This disc is a kind of extended edition of 'Songs of Praise', the long-standing programme with religious music, broadcast by BBC Television on late Sunday afternoons. As the title says, these hymns are amongst the most popular, and they are frequently sung in the said programme.
 
Their popularity also means they are recorded regularly. Most people in Britain who are interested in religious music will already own one or more discs with these hymns. I wonder how many would want to add another recording of the same hymns to their collection.
 
Perhaps audiences outside Britain will be more interested in this release. After all, most of them are probably not that familiar with hymns like these, although some who have grown up in Protestant circles may recognize some melodies which have their roots in Lutheran Germany. These include 'Praise to the Lord, the Almighty', whose melody is known with the text 'Lobe den Herren, den mächtigen König der Ehren'. And some hymns have found their way into hymn books in other European countries. But there are also hymns which are hardly ever sung or even known outside Britain. A good example is 'And did those feet in ancient time', with its text "I will not cease from mental fight, nor shall my sword sleep in my hand, till we have built Jerusalem in England's green and pleasant land."
 
This disc gives a fairly good idea of which hymns are most popular in Britain, but the performance is perhaps a little out of step with everyday practice. Choirs of boys and men - like the Choir of St George's Chapel - are fortunately still quite common in Britain - and should be treasured - but certainly not as they used to be.
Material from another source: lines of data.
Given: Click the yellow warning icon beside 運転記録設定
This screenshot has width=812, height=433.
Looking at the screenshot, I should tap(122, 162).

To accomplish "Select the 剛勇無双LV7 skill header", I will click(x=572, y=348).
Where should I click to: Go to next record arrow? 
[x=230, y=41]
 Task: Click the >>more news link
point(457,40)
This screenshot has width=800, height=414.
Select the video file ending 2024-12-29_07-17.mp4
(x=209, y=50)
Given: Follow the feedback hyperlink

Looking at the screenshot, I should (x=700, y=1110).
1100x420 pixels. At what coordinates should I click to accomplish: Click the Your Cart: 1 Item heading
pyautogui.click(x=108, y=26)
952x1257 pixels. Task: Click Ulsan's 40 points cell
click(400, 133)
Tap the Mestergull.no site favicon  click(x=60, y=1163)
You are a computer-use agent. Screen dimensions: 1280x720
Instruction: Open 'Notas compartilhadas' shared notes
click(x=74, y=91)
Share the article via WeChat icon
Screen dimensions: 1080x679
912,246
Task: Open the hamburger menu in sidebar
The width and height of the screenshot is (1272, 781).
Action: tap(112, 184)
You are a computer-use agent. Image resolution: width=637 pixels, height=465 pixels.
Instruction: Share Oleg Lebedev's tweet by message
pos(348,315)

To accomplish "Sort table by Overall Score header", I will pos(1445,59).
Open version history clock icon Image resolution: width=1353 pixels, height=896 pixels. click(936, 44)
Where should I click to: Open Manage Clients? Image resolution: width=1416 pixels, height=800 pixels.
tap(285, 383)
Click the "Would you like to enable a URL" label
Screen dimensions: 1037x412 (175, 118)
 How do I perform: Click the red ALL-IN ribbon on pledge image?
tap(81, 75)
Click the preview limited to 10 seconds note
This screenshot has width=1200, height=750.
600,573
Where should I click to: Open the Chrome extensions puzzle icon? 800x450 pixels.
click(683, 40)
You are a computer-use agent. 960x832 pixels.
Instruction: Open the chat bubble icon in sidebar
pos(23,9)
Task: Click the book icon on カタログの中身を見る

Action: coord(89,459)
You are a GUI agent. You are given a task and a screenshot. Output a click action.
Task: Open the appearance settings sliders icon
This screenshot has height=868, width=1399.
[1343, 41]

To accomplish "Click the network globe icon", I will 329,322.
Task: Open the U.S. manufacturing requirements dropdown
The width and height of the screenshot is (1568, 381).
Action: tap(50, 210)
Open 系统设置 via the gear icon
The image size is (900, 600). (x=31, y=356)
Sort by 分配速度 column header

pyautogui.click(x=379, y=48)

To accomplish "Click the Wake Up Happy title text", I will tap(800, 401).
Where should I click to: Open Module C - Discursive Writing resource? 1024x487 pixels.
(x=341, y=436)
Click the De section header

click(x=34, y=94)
A number of churches and cathedrals have admitted girls into the choir, and they are either singing with the boys or in alternation with them. And hymns like these are normally sung with organ only, not with additional brass instruments as on this disc.
 
Some people may enjoy the addition of brass, and the Marlowe Brass Ensemble do play well, but I don't like it very much, and would by far prefer just organ accompaniment. I find the brass often rather obtrusive. Sometimes they almost overpower the choir, as in some verses of 'All people that on earth do dwell'. This is also due to the fact that the choir lacks a very strong and powerful sound. I would like a more robust sound, especially from the trebles. I also noticed a slight wobble in some sections of the choir, in particular the altos and tenors, which I find rather unpleasant.
 
For those who are not familiar with hymns as they are sung in British churches and cathedrals I recommend this disc. It is a way to get to know this repertoire at a low price. Those who want to buy a top class performance should look elsewhere. I would like some British choir or vocal group to explore the collections of hymns which were published in the 17th and 18th centuries, and which are referred to in Keith Anderson’s notes.